What other security can I add to user data using CloudFront besides HTTPS?

Answer 33

Field Level Encryption

Encrypted at edge location close to user. You can specify a field, e.g. credit card #. Encrypted with public key, decrypted at the app with the private key.

Question 34

What are Unicast and Anycast IPs?

Answer 34

Unicast: one server holds one IP

Anycast: all servers have the same IP; the client is routed to the closest one. This is how Global Accelerator works.

Question 35

Compare CloudFront and Global Accelerator.

Answer 35

Both use AWS network and edge locations
Both integrate with Shield, DDoS protection.

CF:
• improves performance for cacheable content
• content is served from the edge locations

GA:
• improves performance for lots of apps over TCP/UDP
• all requests are still going to the app
• good for HTTP when you need static IP
• good for when you need fast regional failover
• good for non-HTTP like VOIP, gaming (UDP), IOT(MQTT)

Question 36

You have paid content that is stored in an S3 bucket. You want to distribute that content globally, so you have set up a CloudFront Distribution and configured the S3 bucket to only exchange data with your CloudFront Distribution. Which CloudFront feature allows you to securely distribute this paid content?

Answer 36

CloudFront Signed URLs are commonly used to distribute paid content through dynamically generated signed URLs.

Question 37

A website is hosted on a set of EC2 instances fronted by an Application Load Balancer. You have created a CloudFront Distribution and set up its origin to point to your ALB. What should you use to provide access to hundreds of private files served by your CloudFront distribution?

Answer 37

Signed Cookies are useful when you want to access multiple files.

Question 38

You are creating an application that is going to expose an HTTP REST API. There is a need to provide request routing rules at the HTTP level. Due to security requirements, your application can only be exposed through the use of two static IP addresses. How can you create a solution that validates these requirements?

Answer 38

AWS Global Accelerator will provide us with the two static IP addresses and the ALB will provide us with the HTTP routing rules.

Question 39

What is edge computing? What can you use to accomplish this?

Answer 39

Process data while it is being collected at an edge location, i.e. without an internet connection.

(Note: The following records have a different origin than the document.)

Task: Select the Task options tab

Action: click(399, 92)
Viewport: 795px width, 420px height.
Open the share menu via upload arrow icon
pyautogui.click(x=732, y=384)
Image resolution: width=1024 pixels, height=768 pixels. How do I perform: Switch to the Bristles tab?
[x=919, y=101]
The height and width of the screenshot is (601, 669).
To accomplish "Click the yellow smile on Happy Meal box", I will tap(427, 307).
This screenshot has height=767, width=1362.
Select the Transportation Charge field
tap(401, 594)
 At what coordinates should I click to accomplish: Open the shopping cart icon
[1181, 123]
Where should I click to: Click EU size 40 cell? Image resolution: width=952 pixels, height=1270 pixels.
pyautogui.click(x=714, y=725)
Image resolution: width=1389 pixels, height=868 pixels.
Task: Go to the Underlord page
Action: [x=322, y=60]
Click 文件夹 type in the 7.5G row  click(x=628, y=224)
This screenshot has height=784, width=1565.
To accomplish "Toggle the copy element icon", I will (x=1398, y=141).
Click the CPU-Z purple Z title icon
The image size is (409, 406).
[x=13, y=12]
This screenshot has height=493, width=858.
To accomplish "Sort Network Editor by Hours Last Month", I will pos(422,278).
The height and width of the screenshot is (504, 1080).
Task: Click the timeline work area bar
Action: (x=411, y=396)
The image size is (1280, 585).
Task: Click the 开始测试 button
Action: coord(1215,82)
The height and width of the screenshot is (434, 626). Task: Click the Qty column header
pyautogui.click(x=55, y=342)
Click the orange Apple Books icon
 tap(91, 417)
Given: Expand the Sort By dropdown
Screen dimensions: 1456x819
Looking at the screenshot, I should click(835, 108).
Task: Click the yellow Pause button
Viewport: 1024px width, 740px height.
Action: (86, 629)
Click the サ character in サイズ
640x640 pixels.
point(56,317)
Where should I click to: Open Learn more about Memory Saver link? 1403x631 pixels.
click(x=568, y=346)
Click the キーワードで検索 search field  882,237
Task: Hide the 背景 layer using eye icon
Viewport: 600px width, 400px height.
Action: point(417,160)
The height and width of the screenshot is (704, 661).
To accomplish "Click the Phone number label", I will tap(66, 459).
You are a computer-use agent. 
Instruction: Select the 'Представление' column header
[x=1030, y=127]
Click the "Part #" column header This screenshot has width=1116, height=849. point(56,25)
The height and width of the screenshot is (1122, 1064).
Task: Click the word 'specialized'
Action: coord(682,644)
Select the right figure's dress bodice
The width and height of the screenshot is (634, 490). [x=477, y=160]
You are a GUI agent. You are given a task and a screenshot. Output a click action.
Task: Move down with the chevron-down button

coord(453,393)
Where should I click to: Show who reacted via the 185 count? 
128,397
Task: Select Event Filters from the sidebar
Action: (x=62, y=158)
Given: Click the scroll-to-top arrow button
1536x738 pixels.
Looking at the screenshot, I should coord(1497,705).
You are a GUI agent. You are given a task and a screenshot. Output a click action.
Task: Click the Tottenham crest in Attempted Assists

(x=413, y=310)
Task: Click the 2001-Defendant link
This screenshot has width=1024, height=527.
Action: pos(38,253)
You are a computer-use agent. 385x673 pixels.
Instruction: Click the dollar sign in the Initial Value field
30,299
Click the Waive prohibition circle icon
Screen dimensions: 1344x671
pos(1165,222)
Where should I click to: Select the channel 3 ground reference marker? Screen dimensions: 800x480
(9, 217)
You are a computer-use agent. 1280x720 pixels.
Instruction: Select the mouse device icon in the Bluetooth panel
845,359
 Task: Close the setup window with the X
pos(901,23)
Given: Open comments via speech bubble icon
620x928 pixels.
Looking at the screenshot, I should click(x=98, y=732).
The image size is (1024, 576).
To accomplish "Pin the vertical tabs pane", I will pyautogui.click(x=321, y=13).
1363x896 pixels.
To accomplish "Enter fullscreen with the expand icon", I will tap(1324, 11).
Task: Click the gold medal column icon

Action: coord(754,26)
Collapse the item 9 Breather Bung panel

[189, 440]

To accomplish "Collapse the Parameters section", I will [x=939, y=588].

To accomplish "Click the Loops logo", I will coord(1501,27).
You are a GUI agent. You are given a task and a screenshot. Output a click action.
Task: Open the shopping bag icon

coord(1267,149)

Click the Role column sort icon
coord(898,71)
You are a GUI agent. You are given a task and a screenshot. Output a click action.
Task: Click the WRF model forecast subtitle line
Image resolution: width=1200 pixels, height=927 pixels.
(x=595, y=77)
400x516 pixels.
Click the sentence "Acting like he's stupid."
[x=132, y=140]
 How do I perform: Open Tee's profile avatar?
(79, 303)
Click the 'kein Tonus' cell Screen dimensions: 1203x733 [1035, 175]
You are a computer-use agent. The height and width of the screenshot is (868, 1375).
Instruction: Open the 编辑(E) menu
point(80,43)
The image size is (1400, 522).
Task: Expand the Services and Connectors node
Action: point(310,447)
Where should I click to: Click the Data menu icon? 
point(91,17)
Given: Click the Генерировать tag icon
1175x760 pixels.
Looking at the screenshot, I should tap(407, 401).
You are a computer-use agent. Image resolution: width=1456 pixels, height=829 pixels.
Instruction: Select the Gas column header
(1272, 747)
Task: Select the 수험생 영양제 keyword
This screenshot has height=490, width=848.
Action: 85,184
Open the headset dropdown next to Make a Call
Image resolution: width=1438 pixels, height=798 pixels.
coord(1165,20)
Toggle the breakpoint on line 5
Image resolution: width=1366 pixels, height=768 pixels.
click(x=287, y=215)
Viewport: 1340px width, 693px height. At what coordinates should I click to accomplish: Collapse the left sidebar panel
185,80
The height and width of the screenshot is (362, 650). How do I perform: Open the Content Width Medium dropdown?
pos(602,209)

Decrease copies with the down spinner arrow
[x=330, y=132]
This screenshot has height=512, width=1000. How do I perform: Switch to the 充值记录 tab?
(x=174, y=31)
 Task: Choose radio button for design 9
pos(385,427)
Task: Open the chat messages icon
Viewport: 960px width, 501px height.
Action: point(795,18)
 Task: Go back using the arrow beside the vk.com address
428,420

Snowball edge (compute or storage optimized)
Snowcone. 2 CPUs, 4gb memory, wired or wifi

• All can run EC2, Lambda (using IoT GreenGrass)

You can preprocess the data, do machine learning on site, transcode media streams.

Question 40

What is OpsHub?

Answer 40

A GUI for your snow devices so you don’t have to use CLI. It’s software you install on your laptop.